Koza İpek Holding ve medya organlarına yönelik polis baskınlarına tepkiler sürüyor. Bugün TV’de telefonla yayına bağlanan Yargıtay Onursal Başkanı Prof. Dr. Sami Selçuk, önemli açıklamalarda bulundu. Siyasetle hukukun birbirine karıştırılması durumunda tehlikeli bir adaletin ortaya çıkacağını kaydeden Selçuk, “Yaşananları gördüğüm zaman gerçekten yarınımdan ben de korkuyorum. Ne olacağı ne biteceği bilinmeyen bir durum karşısındayız. Ben inanıyorum ki yargıç arkadaşlarım buna alet olmayacaklardır.

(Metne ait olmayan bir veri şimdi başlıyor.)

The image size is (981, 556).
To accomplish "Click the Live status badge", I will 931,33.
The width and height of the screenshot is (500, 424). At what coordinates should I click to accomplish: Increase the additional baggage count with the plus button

Çünkü siyaset ve hukuk bir birine karıştırıldığı zaman tehlikeli bir adalet yaratırsınız. Ülkede son birkaç yıldan beri arka arkaya yaşanan, ardışık şekilde görülen olayları toplu olarak değerlendirdiğimiz zaman atipik bir durumun olduğu belli.” ifadelerini kullandı.

‘CEZA YARGILAMASI KUSURLU UYGULANIYORSA O ÜLKEDE HUZUR OLMAZ’


“Eğer bir ülkede ceza yargılaması kusurlu uygulanıyorsa o ülkede huzur olmaz.” diyen Selçuk, sözlerini şöyle sürdürdü: “Siyasetin adalete karıştığı bir yerde gerilim vardır, bunalım vardır. Olağanüstü bir durum demektir. O zaman ancak büyük ve kahraman yargıçlara gerek duyulur. Büyük ve kahraman yargıçlara gerek duyulan bir ülkede ise hukuk yok demektir. Öfkeli adalet çılgın adaleti, gösteri adaletidir. Mantıktan ve sağduyudan yoksundur. Kaygı içerisinde bunları izliyorum. Biran önce bitmesini diliyorum, çünkü bundan hükümetin de rahatsız olduğunu sanıyorum. Çünkü hiçbir yürütme organı böyle bir durumdan kaygısız olamaz.

Hukukun önünde kimse ayrıcalıklı olamaz. Konumumuz, bulunduğumuz yer, makam ne olursa olsun, günün birinde hesap vermek durumundasınız. Hukukun karşısında herkes eğilmek durumundadır. Hukukun üstünlüğünün anlamı da budur zaten. Eğer bazıları üstünse, o hukuku bir araç olarak kullanmaya elbette teşebbüs edeceklerdir. Türk halkı tarafından buna izin verileceğine ben inanmıyorum.”